A Texas jury decided last week that Bart Reagor owes Ford Motor Credit Co. exactly what it had asked for during a two-day trial: $53,759,450.96.
Ford Credit sued Reagor, co-principal Rick Dykes and Reagor Dykes Auto Group of Lubbock, Texas, in July 2018, alleging breach of contract and fraud and saying it was owed about $112 million. A day later, the dealership group filed for Chapter 11 bankruptcy protection in Texas, shielding it from the civil suit.
But the two dealer principals were still liable as personal guarantors of contracts with Ford Credit, which updated its lawsuit in U.S. District Court for the Northern District of Texas accordingly. Dykes settled in April for $58.7 million. Tom Kirkendall, an attorney for Dykes, told Automotive News at the time that details of the consent judgment with Ford Credit were confidential, but if Dykes followed terms of the agreement, the $58.7 million would be returned to him. Ford Credit confirmed that there is a confidential agreement but declined to elaborate, including on whether Dykes could get back the money.

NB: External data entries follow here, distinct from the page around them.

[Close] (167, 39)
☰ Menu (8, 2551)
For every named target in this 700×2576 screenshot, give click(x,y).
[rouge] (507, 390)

Reagor was ordered in May to pay Ford Credit, but he contested the amount actually owed to the company and demanded a jury trial to determine the sum.
Ford reportedly called the only witnesses in the trial, which involved the captive finance company outlining the amount it was owed.
The dealership group's Chapter 11 proceeding continues separately in U.S. Bankruptcy Court for the Northern District of Texas in Lubbock.
In separate but related legal action, the company's former CFO, Shane Smith, and two other employees have pleaded guilty to conspiracy to commit wire fraud involving fake floorplanning vehicles as well as "check kiting" schemes. Smith was set to be sentenced Oct. 1, but the date has been changed to Jan. 7. It is not clear when the other two employees, Sheila Evans Miller, a controller, and Diana Herrera Urias, an office manager, will be sentenced.
Smith faces up to 20 years in prison and will be required to pay mandatory restitution of more than $50 million.
Miller and Urias face up to five years in prison and could be required to pay at least $23 million in restitution.
Neither dealer principal has been charged with a crime.